— TASK ITEM —
Word for word, please copy the line containing "Task: Open the 多弥尔的复仇套装 bundle thumbnail" and all lines after it in the entries below, and only those, leaving every picture out.

EXTRACTED DATA section start

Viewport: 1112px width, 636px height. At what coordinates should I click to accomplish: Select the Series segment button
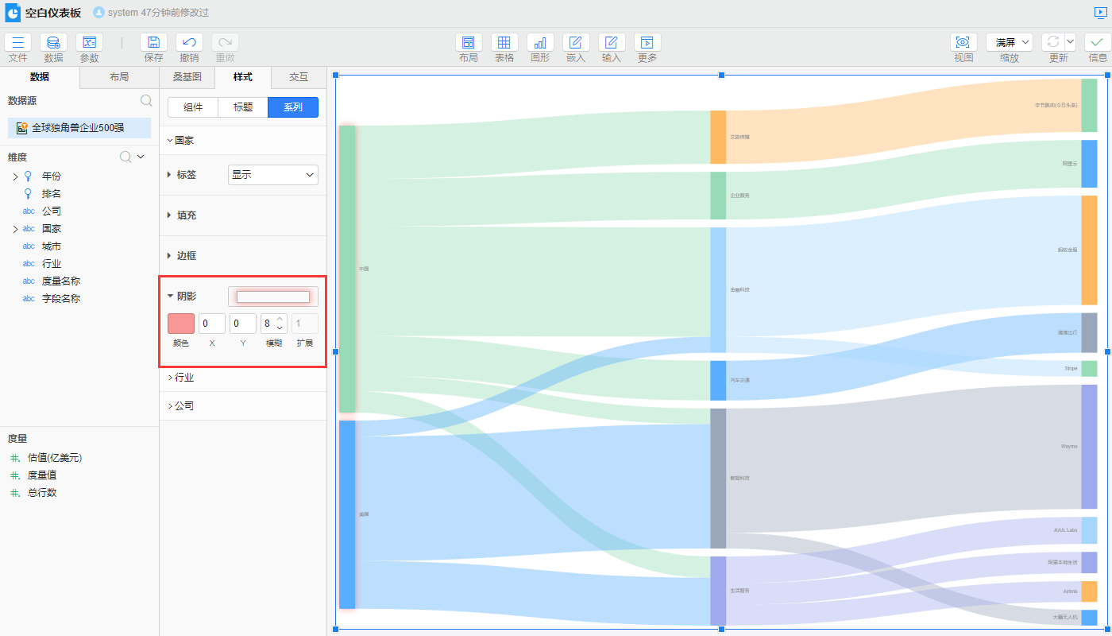293,107
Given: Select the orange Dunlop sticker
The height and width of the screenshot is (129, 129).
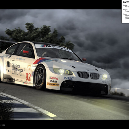Looking at the screenshot, I should click(53, 84).
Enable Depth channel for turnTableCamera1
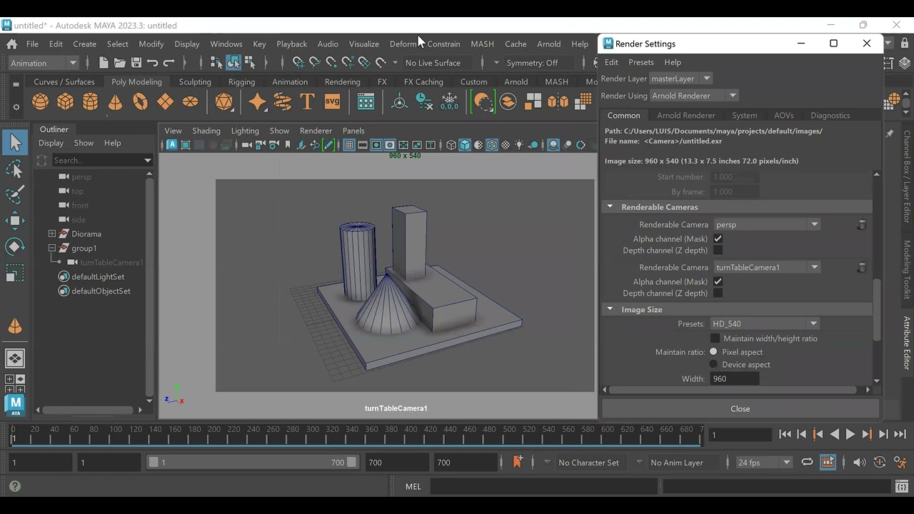Screen dimensions: 914x514 pos(718,293)
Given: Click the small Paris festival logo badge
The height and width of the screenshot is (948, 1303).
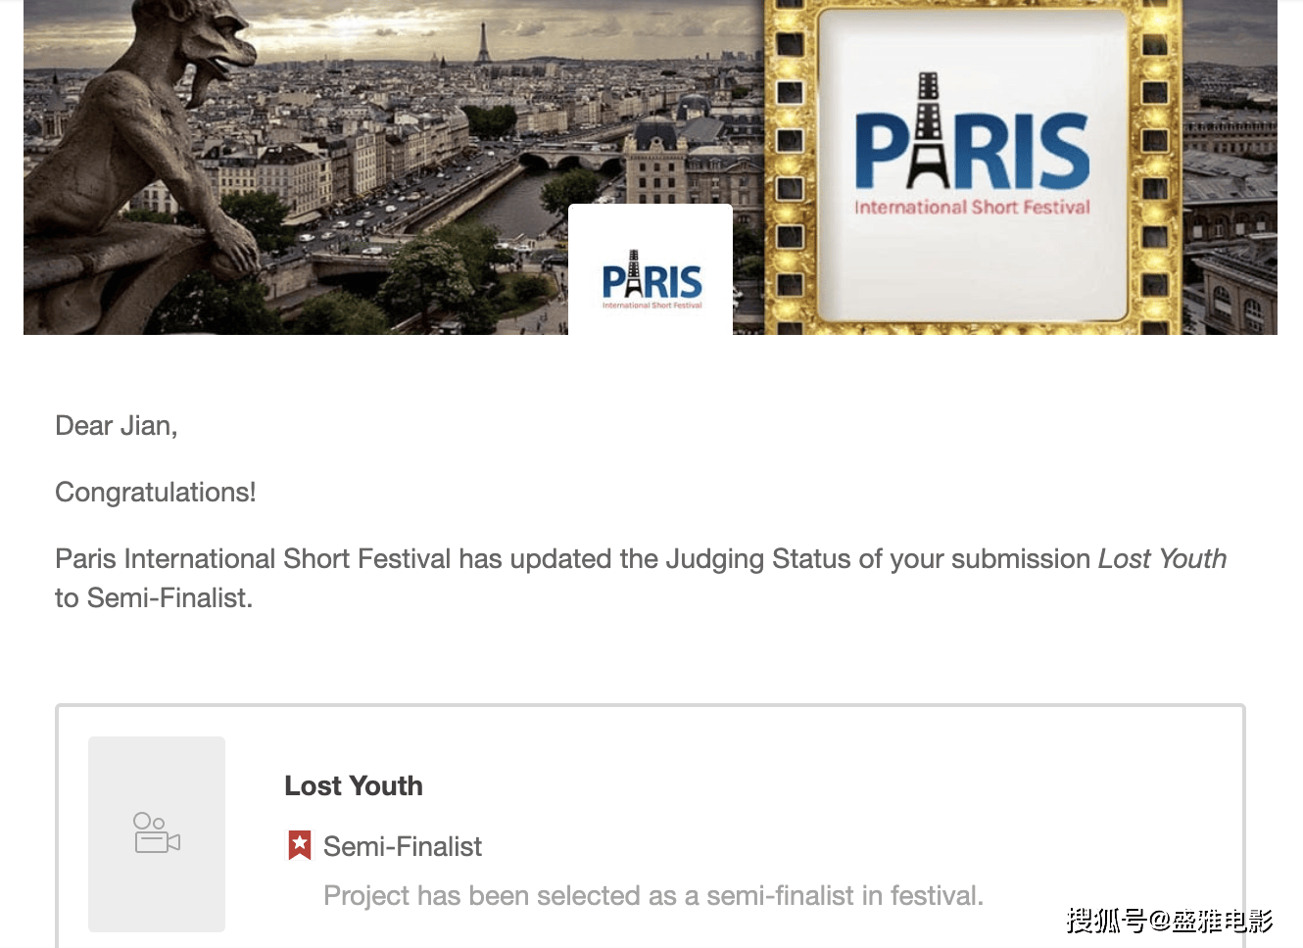Looking at the screenshot, I should pos(651,279).
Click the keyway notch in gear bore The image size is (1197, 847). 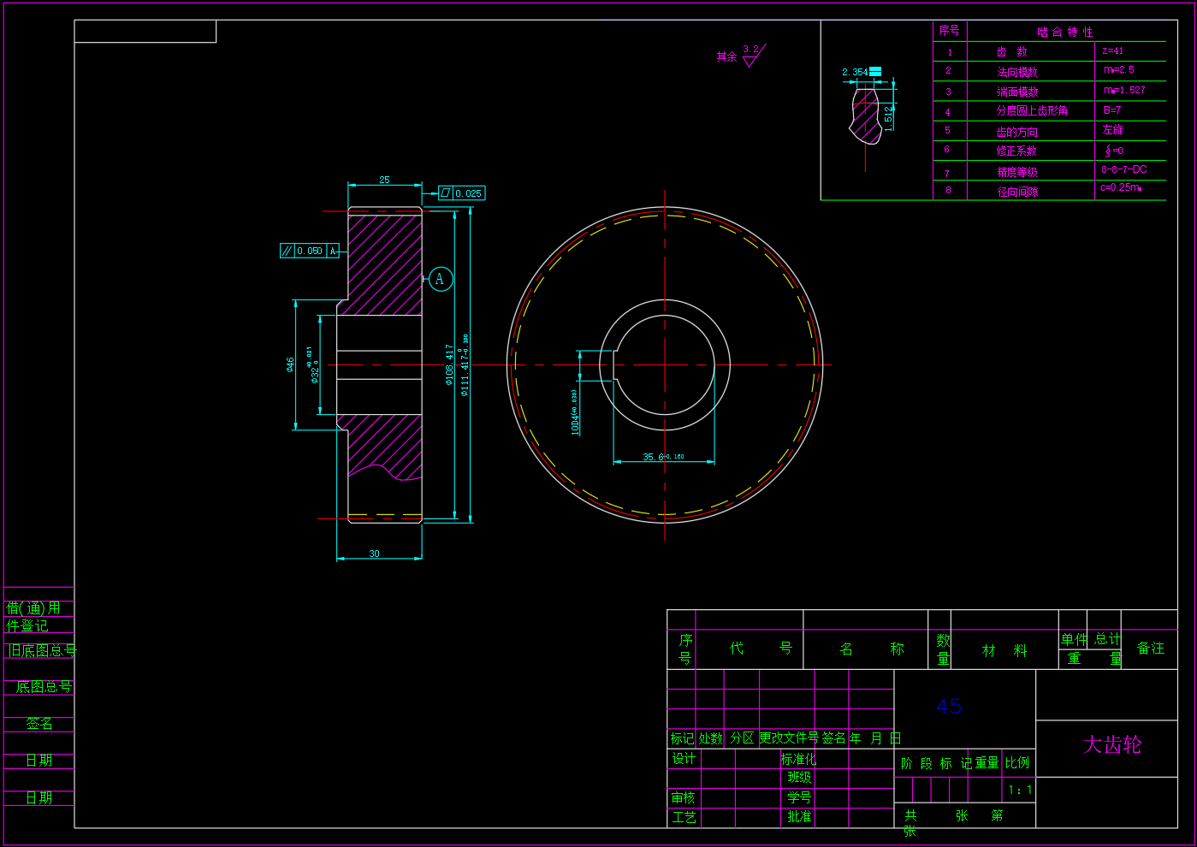pyautogui.click(x=607, y=365)
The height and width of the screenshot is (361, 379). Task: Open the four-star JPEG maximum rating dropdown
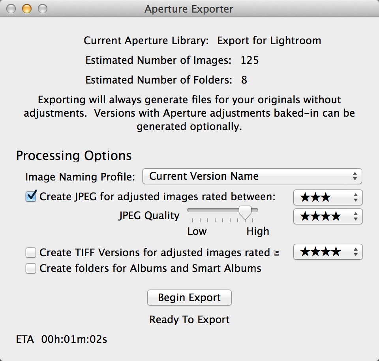(x=328, y=216)
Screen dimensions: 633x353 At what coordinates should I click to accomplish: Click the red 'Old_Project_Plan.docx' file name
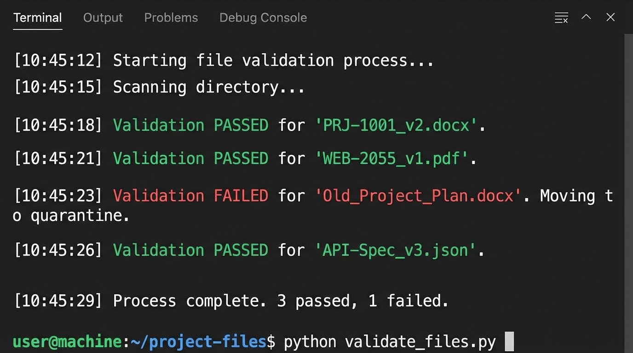coord(418,196)
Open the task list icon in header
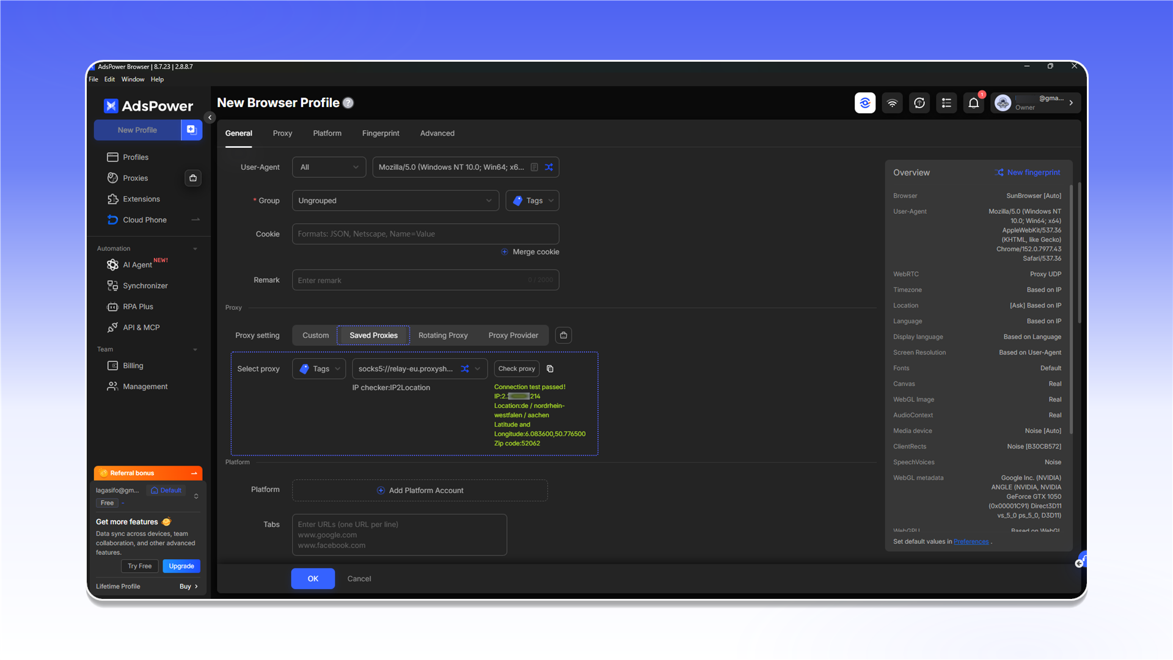 click(x=946, y=103)
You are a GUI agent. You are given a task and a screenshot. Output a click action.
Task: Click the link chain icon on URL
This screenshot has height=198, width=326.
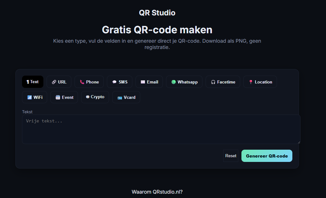click(54, 82)
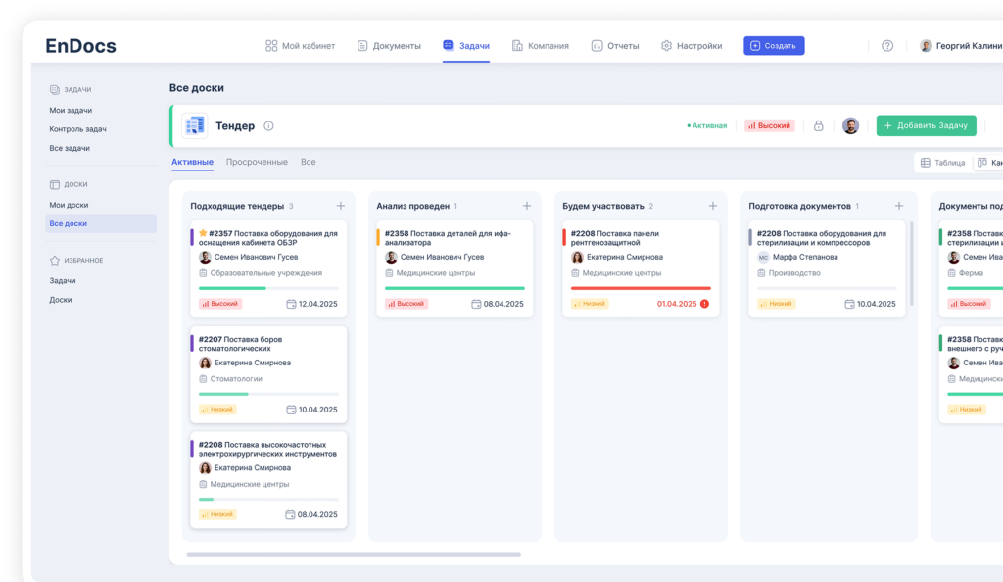The height and width of the screenshot is (582, 1003).
Task: Click the help question mark icon
Action: pos(887,45)
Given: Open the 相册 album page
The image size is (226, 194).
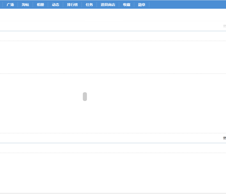Looking at the screenshot, I should 40,5.
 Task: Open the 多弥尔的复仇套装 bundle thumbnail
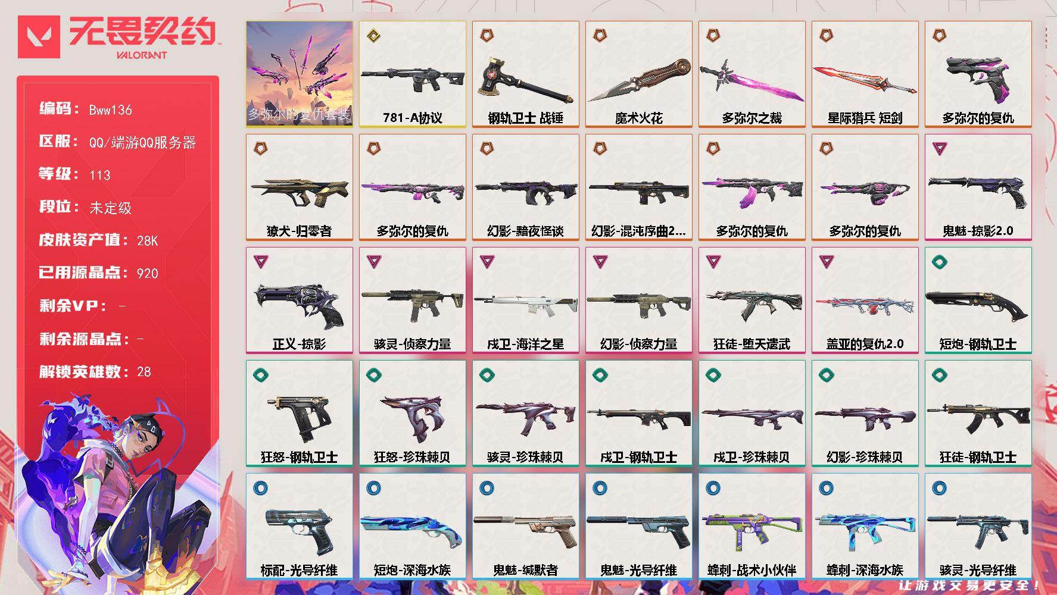(x=299, y=74)
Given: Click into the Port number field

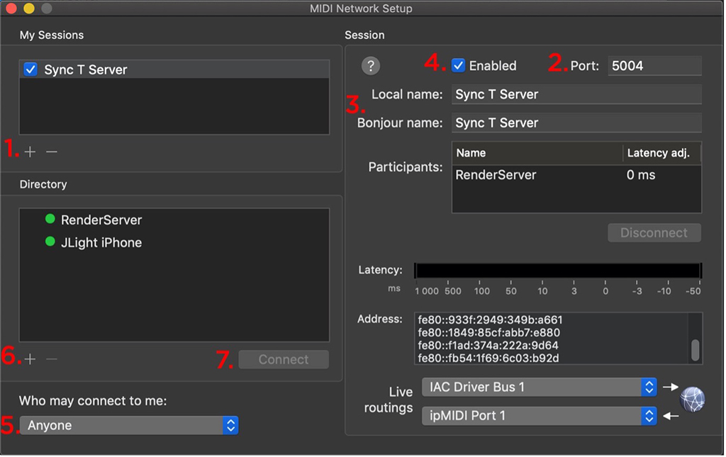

EXTRACTED DATA section end

— SOLUTION —
 Task: Open the 多弥尔的复仇套装 bundle thumbnail
(x=299, y=74)
Given: Click into the Port number field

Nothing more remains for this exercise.